Suppression of hyperactive immune responses protects against nitrogen mustard injury

Liemin Au, Jeffrey P. Meisch, Lopa M. Das, Amy M. Binko, Rebecca S. Boxer, Amy M. Wen, Nicole F. Steinmetz, Kurt Q. Lu*

*Corresponding author for this work

Research output: Contribution to journalArticlepeer-review

21 Scopus citations


DNA alkylating agents like nitrogen mustard (NM) are easily absorbed through the skin and exposure to such agents manifest not only in direct cellular death but also in triggering inflammation.

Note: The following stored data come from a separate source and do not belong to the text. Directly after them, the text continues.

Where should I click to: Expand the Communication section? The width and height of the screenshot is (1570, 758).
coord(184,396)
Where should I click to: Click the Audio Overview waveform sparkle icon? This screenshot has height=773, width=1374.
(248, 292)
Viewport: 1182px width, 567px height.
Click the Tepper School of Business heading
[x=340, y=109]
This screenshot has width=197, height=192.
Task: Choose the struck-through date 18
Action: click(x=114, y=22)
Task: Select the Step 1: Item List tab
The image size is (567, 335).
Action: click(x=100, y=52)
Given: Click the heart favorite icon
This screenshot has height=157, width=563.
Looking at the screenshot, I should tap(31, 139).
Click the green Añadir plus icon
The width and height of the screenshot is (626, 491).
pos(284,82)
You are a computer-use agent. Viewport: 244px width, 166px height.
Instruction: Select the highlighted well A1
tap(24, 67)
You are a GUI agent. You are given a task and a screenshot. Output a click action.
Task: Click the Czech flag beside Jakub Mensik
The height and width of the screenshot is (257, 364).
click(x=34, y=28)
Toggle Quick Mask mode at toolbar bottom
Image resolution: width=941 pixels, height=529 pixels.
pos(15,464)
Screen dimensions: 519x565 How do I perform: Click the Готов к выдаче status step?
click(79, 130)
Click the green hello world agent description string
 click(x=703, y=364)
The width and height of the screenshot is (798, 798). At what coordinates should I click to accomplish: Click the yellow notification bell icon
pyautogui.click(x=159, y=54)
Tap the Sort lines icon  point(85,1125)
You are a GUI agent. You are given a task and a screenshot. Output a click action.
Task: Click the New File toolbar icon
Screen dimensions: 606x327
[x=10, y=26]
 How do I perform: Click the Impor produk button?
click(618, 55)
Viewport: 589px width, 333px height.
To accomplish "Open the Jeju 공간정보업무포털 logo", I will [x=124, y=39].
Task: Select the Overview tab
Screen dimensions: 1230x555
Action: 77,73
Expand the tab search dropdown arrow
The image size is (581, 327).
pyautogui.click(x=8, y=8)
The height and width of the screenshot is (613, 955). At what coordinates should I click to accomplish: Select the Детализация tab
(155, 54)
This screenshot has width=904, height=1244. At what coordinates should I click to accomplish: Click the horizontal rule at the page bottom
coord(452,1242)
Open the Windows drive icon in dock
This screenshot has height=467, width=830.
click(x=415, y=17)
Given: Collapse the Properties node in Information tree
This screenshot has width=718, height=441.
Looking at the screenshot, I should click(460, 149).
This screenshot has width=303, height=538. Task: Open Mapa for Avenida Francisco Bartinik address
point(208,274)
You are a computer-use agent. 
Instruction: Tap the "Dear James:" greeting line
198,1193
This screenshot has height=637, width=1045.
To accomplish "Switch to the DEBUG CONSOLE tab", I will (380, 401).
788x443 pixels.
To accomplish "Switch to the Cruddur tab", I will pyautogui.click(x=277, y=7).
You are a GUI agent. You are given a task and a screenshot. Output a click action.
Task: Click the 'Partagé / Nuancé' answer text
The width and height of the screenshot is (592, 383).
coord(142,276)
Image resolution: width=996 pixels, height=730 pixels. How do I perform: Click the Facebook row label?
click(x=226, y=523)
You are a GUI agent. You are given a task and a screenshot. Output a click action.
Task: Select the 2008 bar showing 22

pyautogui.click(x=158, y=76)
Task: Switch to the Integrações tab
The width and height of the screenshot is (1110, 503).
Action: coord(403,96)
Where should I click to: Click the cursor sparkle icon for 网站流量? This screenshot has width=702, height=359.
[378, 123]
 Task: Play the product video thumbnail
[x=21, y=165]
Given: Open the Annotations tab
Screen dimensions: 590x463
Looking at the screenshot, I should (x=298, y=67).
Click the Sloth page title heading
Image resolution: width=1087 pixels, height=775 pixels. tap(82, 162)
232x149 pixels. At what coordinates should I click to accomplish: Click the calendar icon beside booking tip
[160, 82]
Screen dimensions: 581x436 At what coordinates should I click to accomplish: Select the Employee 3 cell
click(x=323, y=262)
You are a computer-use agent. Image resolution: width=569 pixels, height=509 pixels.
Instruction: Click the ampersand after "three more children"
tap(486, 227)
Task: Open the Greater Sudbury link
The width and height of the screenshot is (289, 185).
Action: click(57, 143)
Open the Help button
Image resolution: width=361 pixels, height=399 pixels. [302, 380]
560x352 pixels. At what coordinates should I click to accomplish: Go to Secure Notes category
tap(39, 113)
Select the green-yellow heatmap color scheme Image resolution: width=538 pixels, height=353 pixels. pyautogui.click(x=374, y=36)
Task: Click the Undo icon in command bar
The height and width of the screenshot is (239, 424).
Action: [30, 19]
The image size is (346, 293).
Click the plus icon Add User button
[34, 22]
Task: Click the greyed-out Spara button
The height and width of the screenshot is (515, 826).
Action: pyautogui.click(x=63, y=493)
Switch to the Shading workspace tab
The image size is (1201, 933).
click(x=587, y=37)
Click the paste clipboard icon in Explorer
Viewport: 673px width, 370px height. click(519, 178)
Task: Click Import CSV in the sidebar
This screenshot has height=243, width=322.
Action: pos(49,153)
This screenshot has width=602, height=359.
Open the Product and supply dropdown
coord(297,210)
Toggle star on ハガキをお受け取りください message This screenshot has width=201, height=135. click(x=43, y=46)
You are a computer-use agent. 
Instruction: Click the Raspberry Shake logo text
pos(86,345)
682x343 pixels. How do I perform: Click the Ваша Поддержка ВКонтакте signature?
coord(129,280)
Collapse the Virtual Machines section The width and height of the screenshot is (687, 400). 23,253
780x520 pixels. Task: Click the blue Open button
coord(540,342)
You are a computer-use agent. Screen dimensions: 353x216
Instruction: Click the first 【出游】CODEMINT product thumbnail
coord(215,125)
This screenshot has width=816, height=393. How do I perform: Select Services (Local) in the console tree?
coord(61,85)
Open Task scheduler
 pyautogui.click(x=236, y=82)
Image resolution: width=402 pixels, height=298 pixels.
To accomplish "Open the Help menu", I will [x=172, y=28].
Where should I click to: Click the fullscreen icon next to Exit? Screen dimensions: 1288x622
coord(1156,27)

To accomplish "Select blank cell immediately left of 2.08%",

We show that toxicity resulting from topical mustard exposure is mediated in part by initiating exaggerated host innate immune responses. Using an experimental model of skin exposure to NM we observe activation of inflammatory dermal macrophages that exacerbate local tissue damage in an inducible nitric oxide synthase (iNOS)-dependent manner. Subsequently these activated dermal macrophages reappear in the bone marrow to aid in disruption of hematopoiesis and contribute ultimately to mortality in an experimental mouse model of topical NM exposure. Intervention with a single dose of 25-hydroxyvitamin D3 (25(OH)D) is capable of suppressing macrophage-mediated iNOS production resulting in mitigation of local skin destruction, enhanced tissue repair, protection from marrow depletion, and rescue from severe precipitous wasting. These protective effects are recapitulated experimentally using pharmacological inhibitors of iNOS or by compounds that locally deplete skin macrophages. Taken together, these data highlight a critical unappreciated role of the host innate immune system in exacerbating injury following exposure to NM and support the translation of 25(OH)D in the therapeutic use against these chemical agents.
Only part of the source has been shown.